Boltzmann-conserving classical dynamics in quantum time-correlation functions: Matsubara dynamics

TL;DR

This paper introduces Matsubara dynamics, a classical approach derived from quantum mechanics that conserves the quantum Boltzmann distribution and improves accuracy over traditional semiclassical methods in computing quantum time-correlation functions.

Contribution

The authors derive a new classical dynamics method, Matsubara dynamics, by truncating the quantum Liouvillian in a way that preserves the quantum Boltzmann distribution, improving upon standard LSC-IVR.

Findings

Matsubara dynamics conserves the quantum Boltzmann distribution.

It converges better than LSC-IVR with increasing modes.

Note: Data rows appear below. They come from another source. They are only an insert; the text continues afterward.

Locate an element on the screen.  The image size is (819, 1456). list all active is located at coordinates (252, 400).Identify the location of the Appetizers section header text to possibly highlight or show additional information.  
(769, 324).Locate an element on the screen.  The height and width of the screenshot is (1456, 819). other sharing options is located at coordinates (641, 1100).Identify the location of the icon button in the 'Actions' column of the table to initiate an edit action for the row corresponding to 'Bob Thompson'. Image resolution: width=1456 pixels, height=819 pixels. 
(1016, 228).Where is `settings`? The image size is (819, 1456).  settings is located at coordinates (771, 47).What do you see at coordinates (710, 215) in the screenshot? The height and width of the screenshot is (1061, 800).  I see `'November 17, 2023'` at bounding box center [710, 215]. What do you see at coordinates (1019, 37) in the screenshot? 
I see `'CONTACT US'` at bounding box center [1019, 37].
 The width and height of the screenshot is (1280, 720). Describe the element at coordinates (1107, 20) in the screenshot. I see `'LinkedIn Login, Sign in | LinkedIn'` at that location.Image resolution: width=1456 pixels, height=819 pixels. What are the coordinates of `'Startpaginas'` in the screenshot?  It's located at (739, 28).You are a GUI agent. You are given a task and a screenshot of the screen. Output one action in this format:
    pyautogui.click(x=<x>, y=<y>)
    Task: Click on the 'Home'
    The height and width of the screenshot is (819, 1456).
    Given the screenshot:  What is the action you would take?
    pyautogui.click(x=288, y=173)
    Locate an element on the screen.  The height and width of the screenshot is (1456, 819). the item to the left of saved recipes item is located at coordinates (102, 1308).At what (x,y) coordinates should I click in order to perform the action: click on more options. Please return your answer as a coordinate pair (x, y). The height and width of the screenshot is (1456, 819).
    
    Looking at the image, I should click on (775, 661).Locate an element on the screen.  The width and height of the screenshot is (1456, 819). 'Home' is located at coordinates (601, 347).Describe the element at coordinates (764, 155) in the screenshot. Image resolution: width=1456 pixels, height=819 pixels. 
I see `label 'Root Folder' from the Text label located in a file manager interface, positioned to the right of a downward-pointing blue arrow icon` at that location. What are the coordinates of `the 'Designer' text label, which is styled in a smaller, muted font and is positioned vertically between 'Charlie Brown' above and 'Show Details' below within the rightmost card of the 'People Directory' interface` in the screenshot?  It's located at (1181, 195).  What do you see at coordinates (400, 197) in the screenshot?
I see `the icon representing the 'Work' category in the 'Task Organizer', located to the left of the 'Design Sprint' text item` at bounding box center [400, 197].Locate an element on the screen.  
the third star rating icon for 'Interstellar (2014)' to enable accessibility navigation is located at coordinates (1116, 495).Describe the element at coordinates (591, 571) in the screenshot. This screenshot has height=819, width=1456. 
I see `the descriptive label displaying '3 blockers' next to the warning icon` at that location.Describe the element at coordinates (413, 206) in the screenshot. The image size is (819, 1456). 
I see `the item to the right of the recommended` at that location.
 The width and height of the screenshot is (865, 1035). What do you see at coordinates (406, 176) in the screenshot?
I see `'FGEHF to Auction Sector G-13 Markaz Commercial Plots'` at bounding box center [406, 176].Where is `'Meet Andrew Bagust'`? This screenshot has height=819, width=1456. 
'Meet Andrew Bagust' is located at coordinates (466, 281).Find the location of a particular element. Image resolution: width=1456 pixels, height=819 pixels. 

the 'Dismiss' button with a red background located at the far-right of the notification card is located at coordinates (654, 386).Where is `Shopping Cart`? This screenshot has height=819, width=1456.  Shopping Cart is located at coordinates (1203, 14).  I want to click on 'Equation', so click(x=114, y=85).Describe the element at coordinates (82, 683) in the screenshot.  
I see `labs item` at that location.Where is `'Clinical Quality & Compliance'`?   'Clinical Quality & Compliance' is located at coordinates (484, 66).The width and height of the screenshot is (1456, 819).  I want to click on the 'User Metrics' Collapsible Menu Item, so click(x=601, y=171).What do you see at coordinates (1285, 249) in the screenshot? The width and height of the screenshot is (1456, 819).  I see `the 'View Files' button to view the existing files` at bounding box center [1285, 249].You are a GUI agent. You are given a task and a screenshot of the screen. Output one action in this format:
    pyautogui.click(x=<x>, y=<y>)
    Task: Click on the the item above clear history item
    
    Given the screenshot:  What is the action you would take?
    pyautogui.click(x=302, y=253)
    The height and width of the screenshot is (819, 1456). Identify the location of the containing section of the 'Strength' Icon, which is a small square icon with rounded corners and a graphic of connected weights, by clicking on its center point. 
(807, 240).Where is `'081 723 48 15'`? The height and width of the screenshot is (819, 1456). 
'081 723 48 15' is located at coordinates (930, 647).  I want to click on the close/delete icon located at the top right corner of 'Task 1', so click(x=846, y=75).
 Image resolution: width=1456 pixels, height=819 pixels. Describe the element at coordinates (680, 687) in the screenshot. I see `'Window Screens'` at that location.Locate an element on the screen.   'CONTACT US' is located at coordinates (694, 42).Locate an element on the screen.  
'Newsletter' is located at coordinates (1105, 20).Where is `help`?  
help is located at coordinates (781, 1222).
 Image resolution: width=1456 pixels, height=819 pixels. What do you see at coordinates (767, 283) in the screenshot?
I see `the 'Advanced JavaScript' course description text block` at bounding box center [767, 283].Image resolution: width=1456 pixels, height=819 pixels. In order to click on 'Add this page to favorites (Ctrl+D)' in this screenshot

Numerical tests show improved agreement with exact quantum results.

Abstract

We show that a single change in the derivation of the linearized semiclassical-initial value representation (LSC-IVR or classical Wigner approximation) results in a classical dynamics which conserves the quantum Boltzmann distribution. We rederive the (standard) LSC-IVR approach by writing the (exact) quantum time-correlation function in terms of the normal modes of a free ring-polymer (i.e. a discrete imaginary-time Feynman path), taking the limit that the number of polymer beads $N \to \infty$, such that the lowest normal-mode frequencies take their Matsubara values. The change we propose is to truncate the quantum Liouvillian, not explicitly in powers of $\hbar^2$ at $\hbar^0$ (which gives back the standard LSC-IVR approximation), but in the normal-mode derivatives corresponding to the lowest Matsubara frequencies. The resulting Matsubara dynamics is inherently classical (since all terms $\mathcal{O}\left(\hbar^{2}\right)$ disappear from the Matsubara Liouvillian in the limit $N \to \infty$), and conserves the quantum Boltzmann distribution because the Matsubara Hamiltonian is symmetric with respect to imaginary-time translation. Numerical tests show that the Matsubara approximation to the quantum time-correlation function converges with respect to the number of modes, and gives better agreement than LSC- IVR with the exact quantum result. Matsubara dynamics is too computationally expensive to be applied to complex systems, but its further approximation may lead to practical methods.